### What this task involves
Could you restate the entries below word for word and leave out the pictures?

[Stored data]
···

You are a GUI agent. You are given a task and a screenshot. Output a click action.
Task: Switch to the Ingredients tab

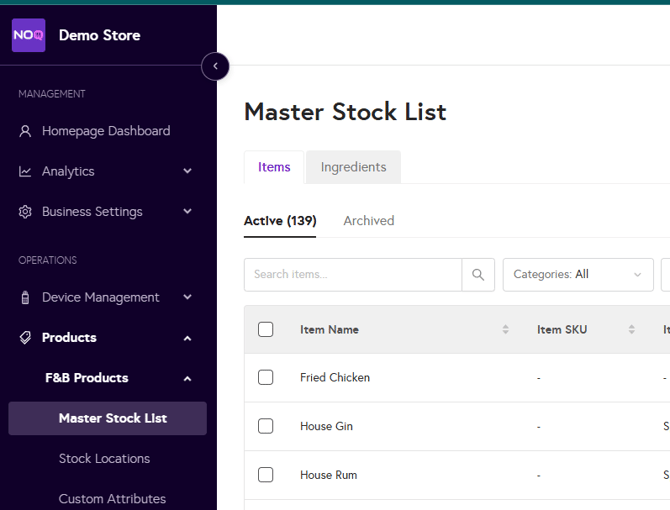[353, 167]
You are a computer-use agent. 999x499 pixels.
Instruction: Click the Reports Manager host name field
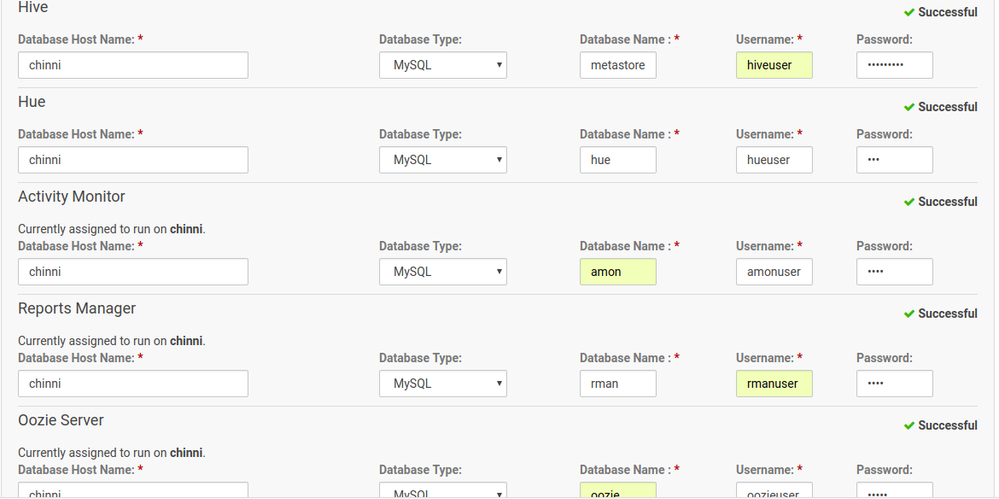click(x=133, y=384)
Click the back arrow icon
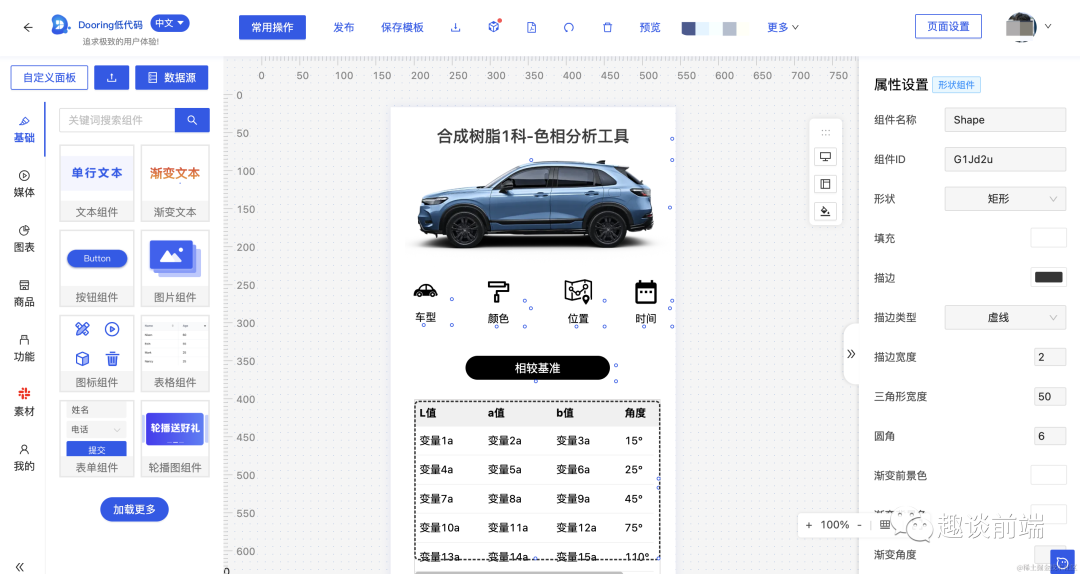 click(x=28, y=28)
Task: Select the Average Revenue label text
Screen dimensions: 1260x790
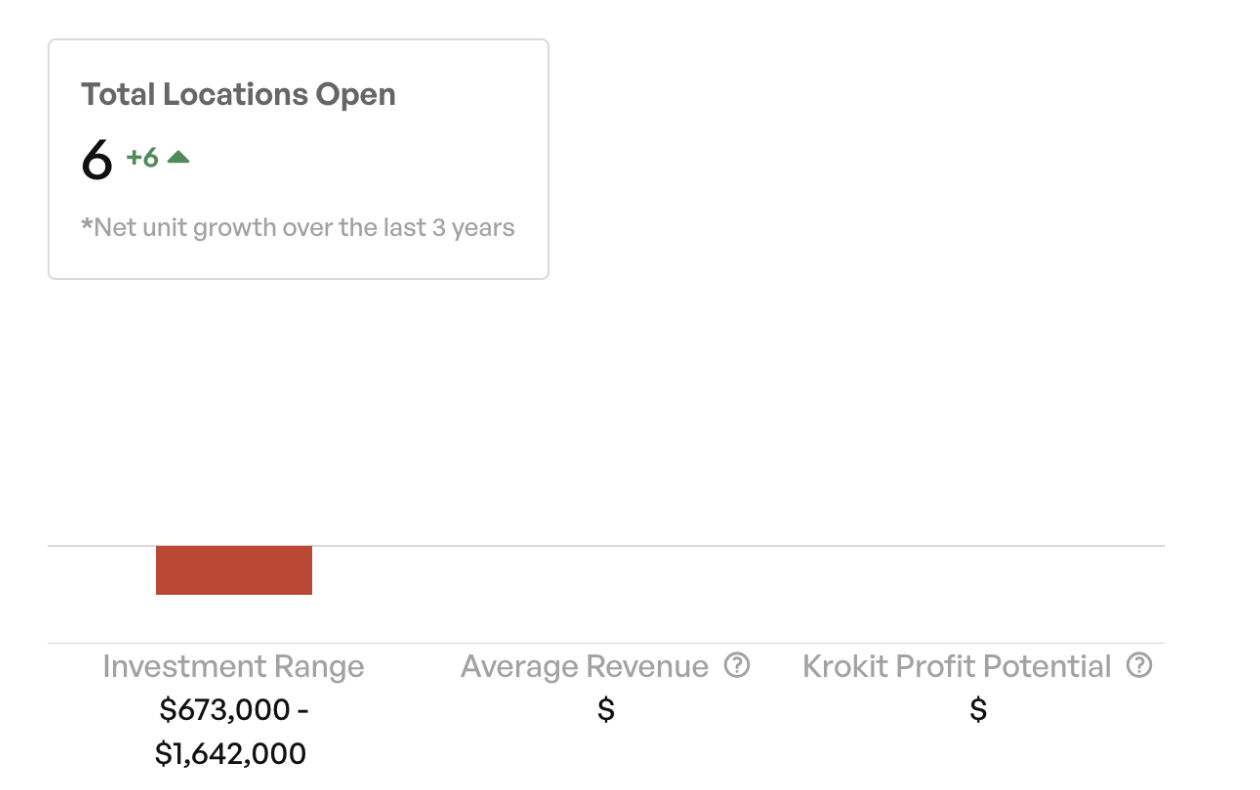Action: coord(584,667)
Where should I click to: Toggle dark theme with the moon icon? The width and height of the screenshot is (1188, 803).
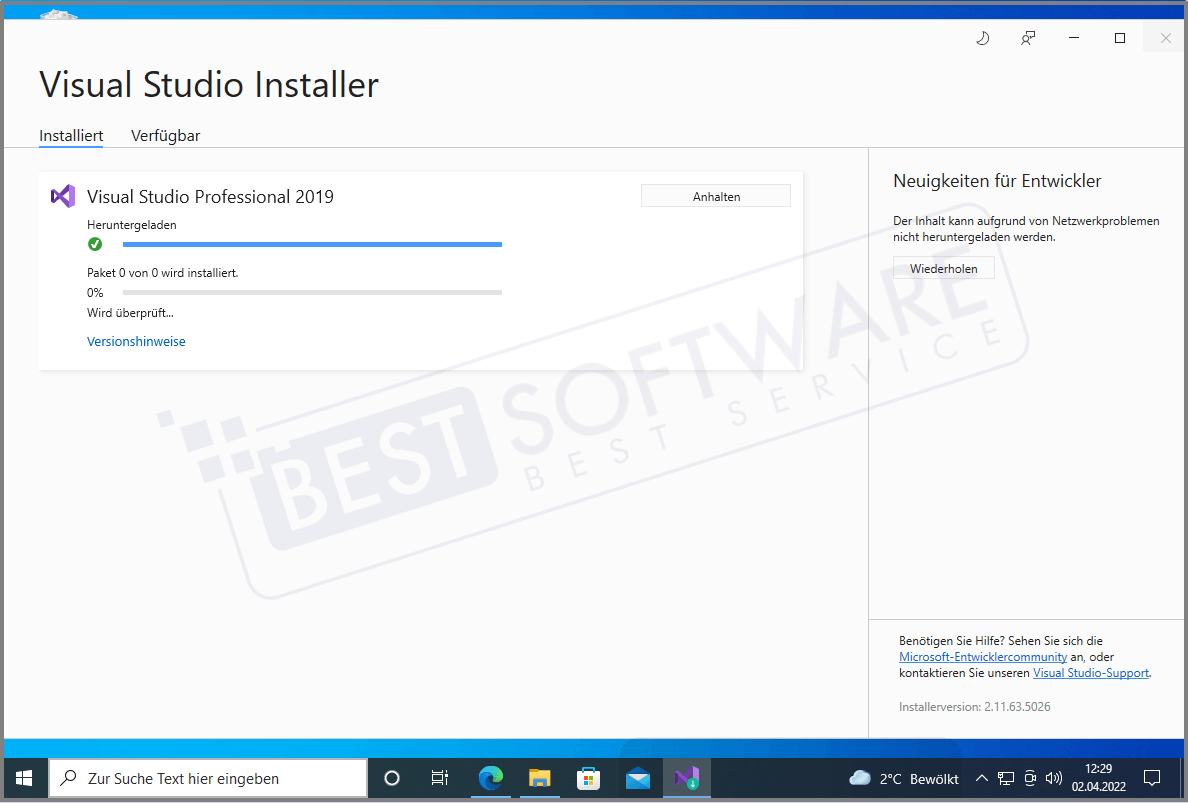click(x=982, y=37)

···

### Written reply
You are a GUI agent. You are given a task and a screenshot. Output a click action.
Task: Switch to the Ingredients tab

[353, 167]
You are a computer-use agent. 999x499 pixels.
Instruction: Click the Reports Manager host name field
click(x=133, y=384)
Click the back arrow icon
 click(x=28, y=28)
Task: Select the Average Revenue label text
Screen dimensions: 1260x790
Action: coord(584,667)
Where should I click to: Toggle dark theme with the moon icon? The width and height of the screenshot is (1188, 803).
click(x=982, y=37)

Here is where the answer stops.